CVP-Fraktionschef Urs Schwaller möchte die Systemdiskussion gleich im Rahmen der anstehenden Regierungsreform führen. Wähleranteile mag er als einzige Richtschnur nicht gelten lassen: Es gelte Wege zu finden, um die Kräfteverhältnisse im Ständerat besser im Bundesrat abzubilden. Eine Variante sei, die Sitze an Blöcke, nicht an Parteien zu vergeben. Eine andere ist, dass die BDP nach den nächsten Wahlen bei der CVP andocke, um Widmer-Schlumpf abzusichern.

Das Ganze ist als Angebot gedacht, dass FDP und CVP (unter Einschluss der BDP) je zwei Bundesräte bekommen, und sich die Allianz der Mitte die Mehrheit im Bundesrat sichert. Bei sieben Sitzen bedeutet das aber, dass die Polparteien noch drei zu Gute hätten. Die würden aufgrund der inhaltlichen Uebereinstimmungen mit dem Regierungsprogramm vergeben, wobei sich SVP, SP, wohl auch Grüne bewerben könnten.

Das Problem dabei ist, dass die Mitte nur im Ständerat über eine Mehrheit verfügt, nicht aber im Nationalrat. Zudem wäre eine Mehrheit der Allianz in der Bundesversammlung nötig, um das Dispositiv überhaupt aufziehen zu können. Aktuell fehlen hierfür knapp 20 Sitze.
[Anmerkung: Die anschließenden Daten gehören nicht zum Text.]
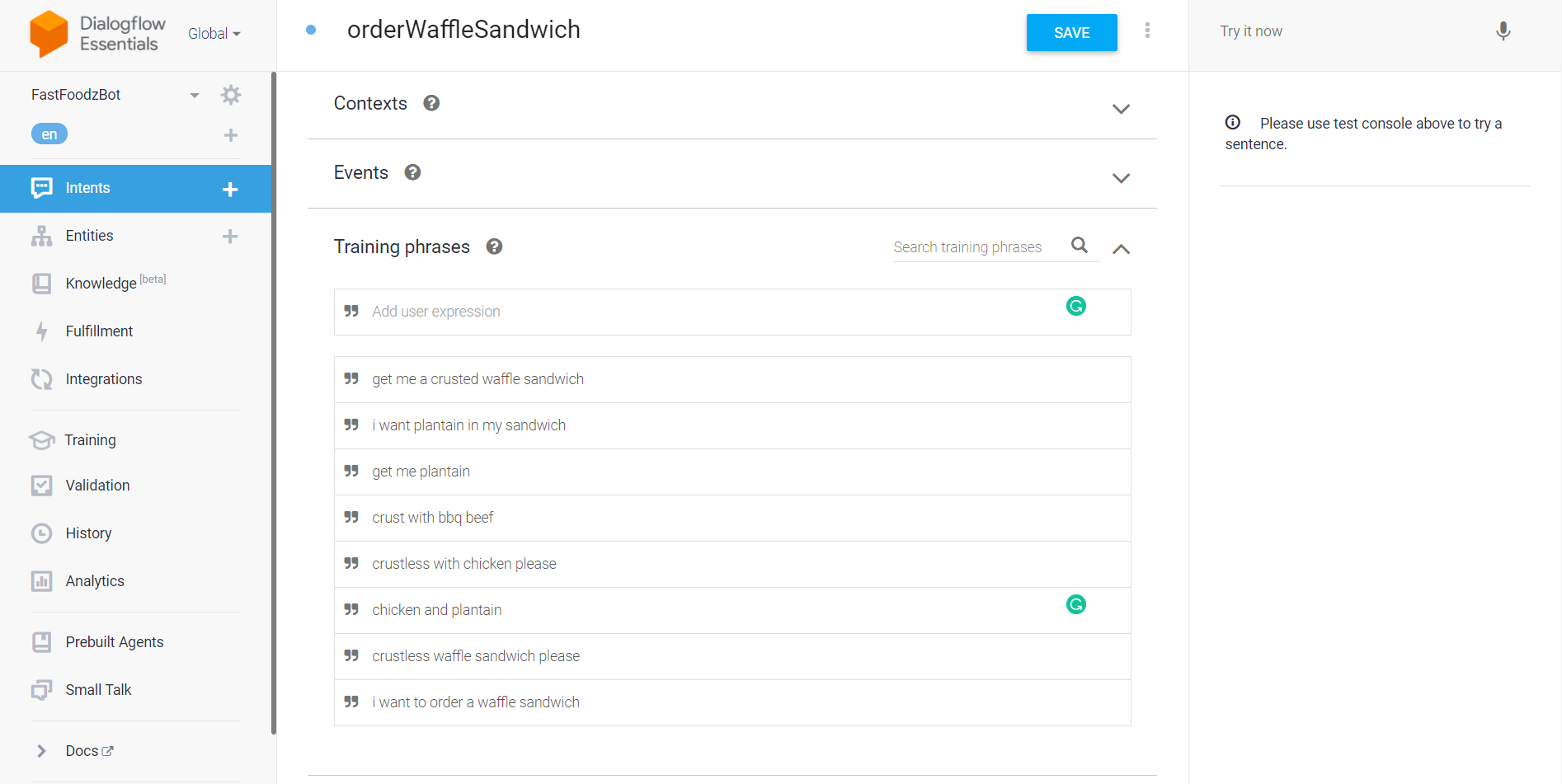
Task: Click the SAVE button
Action: coord(1071,33)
So bleibt die Einschätzung, dass es sich um einen neuerlichen Versuch der CVP handelt, zu einem zweiten Bundesratssitz zu Lasten der FDP zu gelangen. Die Rechnung ginge dann so: Widmer-Schlumpf wird Mitglied der Zentrumsfraktion, die über den Sitz verfügt, wenn sie zurücktritt. Diese überholt auf diese Weise die FDP, die dann nur noch vierte politische Kraft ist, und gemäss Aussagen Pellis 2011 auf einen Sitz verzichten müsste. Der wiederum könnte auch jener der Romandie sein, wenn Rime als SVP-Vertreter in den Bundesrat einzieht.
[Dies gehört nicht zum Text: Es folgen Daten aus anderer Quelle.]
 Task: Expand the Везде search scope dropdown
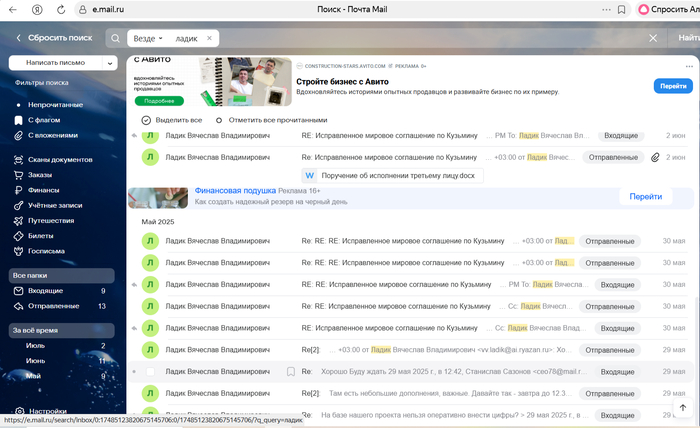(x=147, y=38)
Denn die SVP ist längst entschieden. Als wählerstärkste Partei propagiert sie seit 2003 die rein arithmetische Verteilregel, basierend auf WählerInnen-Anteilen. Abwahlen auf dieser Basis schliesst sie nicht aus. Ihr Plan A dürfte gegen Widmer-Schlumpf gerichtet sein, ihr Plan B gegen einen weitere Personen. Das bringt auch die SP in Bedrängnis: Sie neigt wie die SVP zur Arithmetik, denn gleich wie die SVP würde sie bei einer inhaltlichen Konkordanz zurückgebunden. Das Abwählen von BundesrätInnen aufgrund von Wähleranteilsverschiebungen war bisher aber Tabu.

Ohne Zweifel: Der Druck auf Eveline Widmer-Schlumpf ist beträchtlich! Soll sie Ende 2011 freiwillig zurücktreten? Soll sie eine Abwahl riskieren? Soll sie bei der CVP andocken? Oder kann sie, ganz einfach, auf einen grossen Wahlsieg zählen?

Die Diskussion, was gut für die für die Schweiz ist, ist lanciert.